The answer came whispering into my soul. God does have plans for our lives. Plans to give us hope and a future. But we have to give total control of our lives over to Him and cling to the promises He has given us. We have to allow God to start the healing process in our life. Somewhere along the way in his adult life, Andy stopped clinging to those promises and He began living his life the way he thought it should be lived. But hope is eternal. Sometimes God’s plan for our lives can only be fulfilled when we have left this earth.

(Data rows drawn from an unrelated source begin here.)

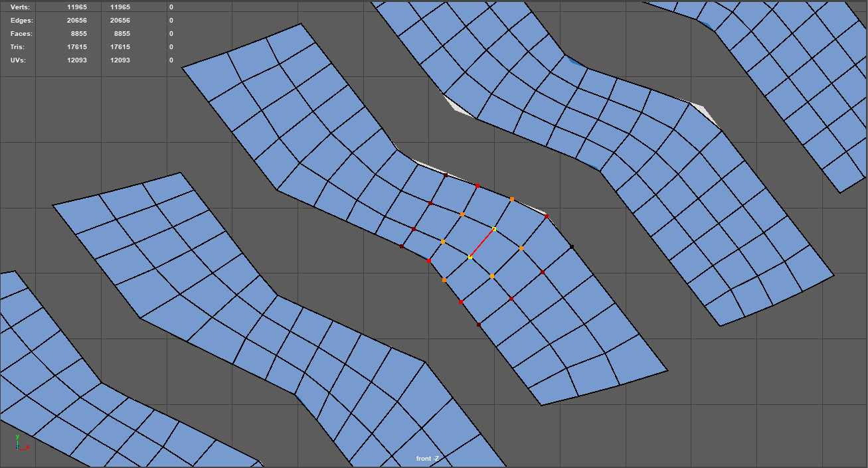Click the Faces label in the HUD

22,34
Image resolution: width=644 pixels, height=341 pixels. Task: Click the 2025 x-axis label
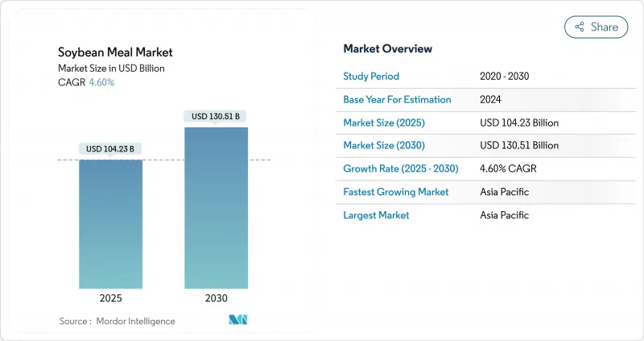pos(111,298)
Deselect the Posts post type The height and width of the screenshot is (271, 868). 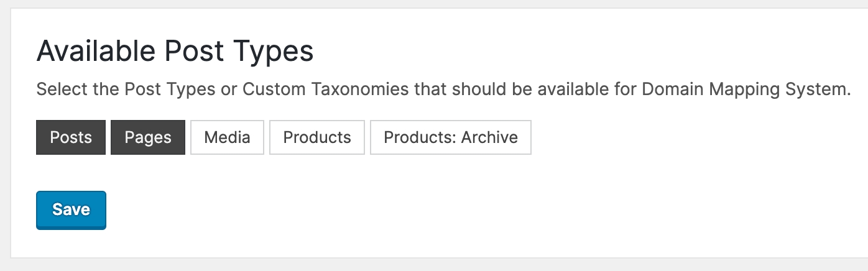[71, 137]
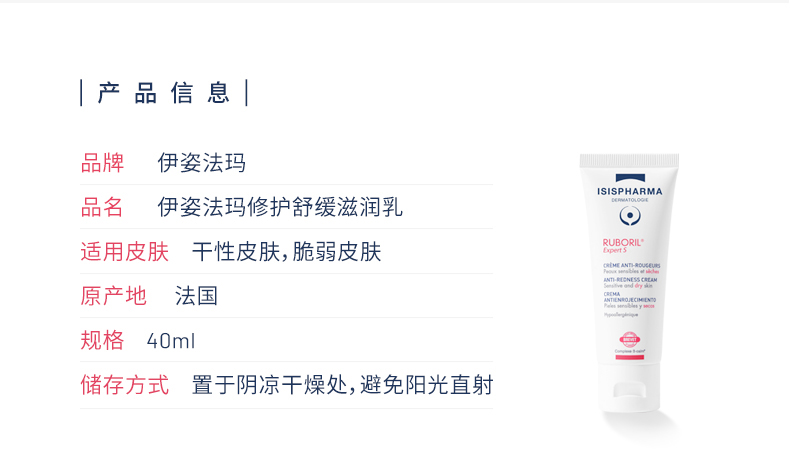Click the circular eye emblem on the tube
This screenshot has width=790, height=464.
[630, 216]
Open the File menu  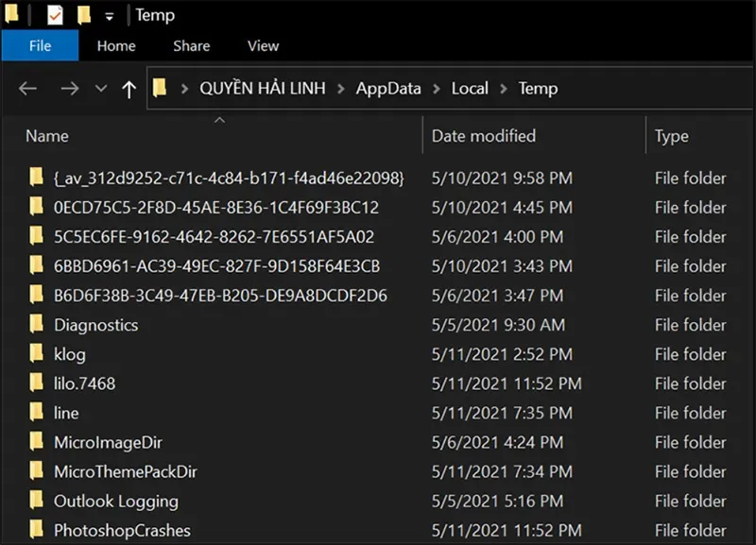[x=40, y=45]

It was at this moment that I knew what I had to do. I made my vow to Andy. As long as there was breath in me, I would tell his story. I would never stop telling kids, teens and adults all I know about a little boy named Andy who was picked on and bullied until his very being was battered and torn. And I would never stop letting people know the devastation that bullying leaves on souls. I write this today for all of you who have been picked on and beaten down until you are not sure of anything anymore. I want you to know that God has plans for your life. Hang tight to him. Never, ever let go. He loves you. He really does. When you feel like your innermost parts are being cut by a knife and there is no one to clean your wounds, remember the One in heaven who heals all. You need but ask Him. He will take that pain and sorrow and make it His own. He will heal you if you let Him. Hang tight. Hang tight.
It has been two years since the funeral and I still think about Andy a lot. I am thankful for having known him. Andy changed me. I will never be the same. He was my friend, my brother. But most of all, he was Andy.